Sunday, 22 de December de 2024 ISSN 1519-7670 - Ano 24 - nº 1319

O Brasil é uma novela

Terminou na sexta-feira (4/11) a novela América, da Rede Globo. No último capítulo, reprisado no sábado, aconteceu tudo o que sempre acontece: todos felizes e muitos casamentos, inclusive o mais surpreendente, o de Gislene e Feitosa. Nada mais surreal se pensarmos no que dizem os roteiristas, coisas do tipo ‘a arte imita a vida’, pois no Brasil real, casamento é coisa rara. Os que duram, então, contam-se nos dedos. E que me desculpem os românticos, mas dificilmente uma Gislene de carne e osso teria voltado com aquele sujeito. De resto, o auge do debate sobre o capítulo final concentrou-se em algo absolutamente irrelevante – o ‘veto’ a um beijo entre homens – justamente por oferecer um retorno financeiro e ibopeano imediato.

Entre meio-dia e meia-noite, a metade do dia com maior audiência, nada menos que seis horas são dedicadas a novelas na Rede Globo: Vale a pena ver de novo, Vídeo show (que não é novela, mas é sobre elas), e as novelas das 6 (Alma gêmea), 7 (Bang bang) e 8 (Belíssima, que estreou nesta segunda-feira). Ou seja, 50% desse período são reservados às novelas. O restante se completa com filmes, futebol e jornalismo.

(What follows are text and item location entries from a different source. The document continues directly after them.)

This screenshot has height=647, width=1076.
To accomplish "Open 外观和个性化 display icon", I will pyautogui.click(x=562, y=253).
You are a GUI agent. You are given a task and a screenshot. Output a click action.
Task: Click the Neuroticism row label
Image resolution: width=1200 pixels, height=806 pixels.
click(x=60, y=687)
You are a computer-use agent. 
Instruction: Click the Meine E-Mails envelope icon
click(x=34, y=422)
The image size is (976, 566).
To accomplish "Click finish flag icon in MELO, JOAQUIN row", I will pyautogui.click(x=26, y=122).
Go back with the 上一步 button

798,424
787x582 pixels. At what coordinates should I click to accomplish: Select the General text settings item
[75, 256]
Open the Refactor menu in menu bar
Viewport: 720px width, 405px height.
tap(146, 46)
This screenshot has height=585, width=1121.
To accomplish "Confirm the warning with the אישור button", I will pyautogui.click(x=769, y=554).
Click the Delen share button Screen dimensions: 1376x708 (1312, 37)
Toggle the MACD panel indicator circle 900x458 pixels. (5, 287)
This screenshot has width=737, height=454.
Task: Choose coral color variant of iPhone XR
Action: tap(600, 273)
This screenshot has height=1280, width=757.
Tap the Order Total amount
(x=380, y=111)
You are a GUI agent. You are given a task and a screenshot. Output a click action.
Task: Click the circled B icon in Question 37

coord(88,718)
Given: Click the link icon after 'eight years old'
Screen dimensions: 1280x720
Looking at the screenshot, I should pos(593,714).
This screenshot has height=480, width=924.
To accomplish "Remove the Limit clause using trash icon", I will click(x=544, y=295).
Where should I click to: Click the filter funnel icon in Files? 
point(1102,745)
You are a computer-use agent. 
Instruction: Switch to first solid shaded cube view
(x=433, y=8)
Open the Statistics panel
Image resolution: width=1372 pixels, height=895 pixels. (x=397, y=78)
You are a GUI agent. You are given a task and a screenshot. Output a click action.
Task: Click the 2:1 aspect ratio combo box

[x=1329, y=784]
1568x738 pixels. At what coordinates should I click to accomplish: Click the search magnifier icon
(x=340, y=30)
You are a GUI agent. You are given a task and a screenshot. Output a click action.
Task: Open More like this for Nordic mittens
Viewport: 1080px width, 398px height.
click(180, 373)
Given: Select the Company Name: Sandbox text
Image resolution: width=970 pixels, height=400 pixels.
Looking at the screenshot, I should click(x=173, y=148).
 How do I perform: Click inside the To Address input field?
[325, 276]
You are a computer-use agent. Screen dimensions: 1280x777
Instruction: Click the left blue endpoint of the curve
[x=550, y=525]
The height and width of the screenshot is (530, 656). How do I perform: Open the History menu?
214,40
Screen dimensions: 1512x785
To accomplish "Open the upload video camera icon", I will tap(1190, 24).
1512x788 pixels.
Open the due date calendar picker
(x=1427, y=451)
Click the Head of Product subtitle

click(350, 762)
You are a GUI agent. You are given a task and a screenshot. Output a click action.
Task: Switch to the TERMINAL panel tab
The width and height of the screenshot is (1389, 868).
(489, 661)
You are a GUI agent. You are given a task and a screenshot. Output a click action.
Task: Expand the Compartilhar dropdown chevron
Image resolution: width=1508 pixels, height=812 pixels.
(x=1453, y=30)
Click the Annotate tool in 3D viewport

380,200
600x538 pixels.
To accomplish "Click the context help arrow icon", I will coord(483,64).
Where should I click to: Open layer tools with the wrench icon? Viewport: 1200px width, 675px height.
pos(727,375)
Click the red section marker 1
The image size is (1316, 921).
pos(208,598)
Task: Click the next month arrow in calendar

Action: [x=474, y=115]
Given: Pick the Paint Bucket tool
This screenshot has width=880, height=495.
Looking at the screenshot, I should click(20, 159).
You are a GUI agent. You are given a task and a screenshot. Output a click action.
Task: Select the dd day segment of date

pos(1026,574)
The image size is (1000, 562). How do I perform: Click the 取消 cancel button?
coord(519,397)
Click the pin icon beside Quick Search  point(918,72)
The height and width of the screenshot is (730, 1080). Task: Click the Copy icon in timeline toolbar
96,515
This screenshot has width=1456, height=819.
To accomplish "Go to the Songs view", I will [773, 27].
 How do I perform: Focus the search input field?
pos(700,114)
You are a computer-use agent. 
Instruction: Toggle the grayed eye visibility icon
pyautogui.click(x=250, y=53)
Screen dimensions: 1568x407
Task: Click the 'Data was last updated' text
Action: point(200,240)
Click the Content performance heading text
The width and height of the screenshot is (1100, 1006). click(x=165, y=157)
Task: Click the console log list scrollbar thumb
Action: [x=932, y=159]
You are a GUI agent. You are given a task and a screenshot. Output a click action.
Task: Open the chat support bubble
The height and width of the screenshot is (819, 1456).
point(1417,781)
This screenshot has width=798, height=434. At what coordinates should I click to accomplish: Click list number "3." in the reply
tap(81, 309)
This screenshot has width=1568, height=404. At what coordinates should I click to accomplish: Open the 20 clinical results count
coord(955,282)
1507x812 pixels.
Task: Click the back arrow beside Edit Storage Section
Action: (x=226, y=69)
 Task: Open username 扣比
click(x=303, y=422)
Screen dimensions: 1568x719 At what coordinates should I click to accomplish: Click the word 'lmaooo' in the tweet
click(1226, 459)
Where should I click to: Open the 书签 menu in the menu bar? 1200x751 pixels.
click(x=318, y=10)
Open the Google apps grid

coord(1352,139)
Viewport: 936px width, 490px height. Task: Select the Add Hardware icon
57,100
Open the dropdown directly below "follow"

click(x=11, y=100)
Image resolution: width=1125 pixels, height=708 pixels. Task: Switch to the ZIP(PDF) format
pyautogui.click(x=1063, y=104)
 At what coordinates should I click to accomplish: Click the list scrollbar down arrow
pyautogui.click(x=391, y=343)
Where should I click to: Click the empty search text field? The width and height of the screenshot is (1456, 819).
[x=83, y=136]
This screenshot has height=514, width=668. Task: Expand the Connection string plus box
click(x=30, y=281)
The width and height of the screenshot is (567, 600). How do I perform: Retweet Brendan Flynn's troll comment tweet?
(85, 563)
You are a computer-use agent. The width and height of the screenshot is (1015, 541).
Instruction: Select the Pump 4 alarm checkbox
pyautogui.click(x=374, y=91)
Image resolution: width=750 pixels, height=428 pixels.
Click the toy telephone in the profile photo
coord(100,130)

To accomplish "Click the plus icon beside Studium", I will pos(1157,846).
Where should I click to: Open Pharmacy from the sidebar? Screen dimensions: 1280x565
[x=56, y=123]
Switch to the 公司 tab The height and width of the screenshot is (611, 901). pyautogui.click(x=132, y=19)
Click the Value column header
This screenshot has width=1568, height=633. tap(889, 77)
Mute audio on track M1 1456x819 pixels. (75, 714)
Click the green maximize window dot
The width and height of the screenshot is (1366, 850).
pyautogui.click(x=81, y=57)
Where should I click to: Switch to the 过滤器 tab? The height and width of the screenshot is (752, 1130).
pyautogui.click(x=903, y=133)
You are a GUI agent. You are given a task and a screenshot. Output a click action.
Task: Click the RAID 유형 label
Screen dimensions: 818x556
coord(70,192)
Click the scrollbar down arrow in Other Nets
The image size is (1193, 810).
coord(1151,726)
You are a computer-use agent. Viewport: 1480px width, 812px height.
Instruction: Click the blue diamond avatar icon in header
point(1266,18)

Nesse momento da crítica, os donos da empresa e seus diretores costumam responder: ‘Ora, nós apenas mostramos o que o povo quer ver; quem não estiver satisfeito que mude de canal’. Nada mais confortável – e tão confortável quanto falso. Primeiro, porque não existem pesquisas que sustentem que o povo queira ver uma novela atrás da outra. Segundo, porque ao sugerirem mudar o canal, o fazem sabendo que estão sendo despeitados, a julgar pelo baixo nível da concorrência e porque seu lucro é diretamente proporcional à audiência. Além disso, caso seu argumento fosse sincero, por que os empresários do setor estariam pressionando contra um modelo de TV Digital que garanta um maior número de canais?

Para piorar, caso este argumento fosse verdadeiro (‘mostramos o que o povo quer ver’), estariam chamando o povo de imbecil – ou será que os mesmos chavões e clichês de toda santa novela estão além da imbecilidade?

Não sou daqueles que defendem a novela brasileira como ‘excelente produto’ ou ainda ‘tão bem-feita que é até exportada para outros países’. Para mim, um excelente produto deve ter conteúdo. Deve ter algo além de belas imagens, uma edição perfeita e atores encantadores. Depois de ler contos e novelas de Guimarães Rosa, Franz Kafka, Machado de Assis, Júlio Cortázar, Jorge Luís Borges, Mia Couto ou Paulo Sandrini, entre outros, você fica um pouquinho exigente.

O próximo capítulo

Do modo como são feitas, as novelas brasileiras não contribuem para a formação do cidadão – papel, aliás, que a Constituição do país impõe às concessões públicas de rádio e TV. Sua estrutura é rígida e está atrelada aos índices de audiência, o que favorece a perpetuação da mediocridade. Presa a este imediatismo, a novela – assim como toda a televisão comercial brasileira – não é capaz de elaborar construções mais sofisticadas, de modo a elevar culturalmente o telespectador.

O resultado mais visível do impacto causado pela novela é a alienação – momentânea para alguns, permanente para outros – do público, que deixa de lado os problemas ao se envolver na trama proposta. Além disso, a novela da Globo é sempre um convite à passividade, já que basta esperar sentado que tudo se resolve no final, e um estímulo ao individualismo, com o abandono completo dos valores coletivos.

Não por acaso, é nesse ritmo novelesco que segue o país: sem perspectiva, sem projeto de desenvolvimento, sem um alento que seja. Como na novela global, quando se está insatisfeito, basta xingar um personagem para aplacar o ódio e aguardar o próximo capítulo.

O Brasil de hoje é uma novela e, como tal, uma ilusão. Desligar a televisão e encarar a realidade pode ser muito mais difícil, mas é a única maneira de o povo se transformar no principal protagonista da história.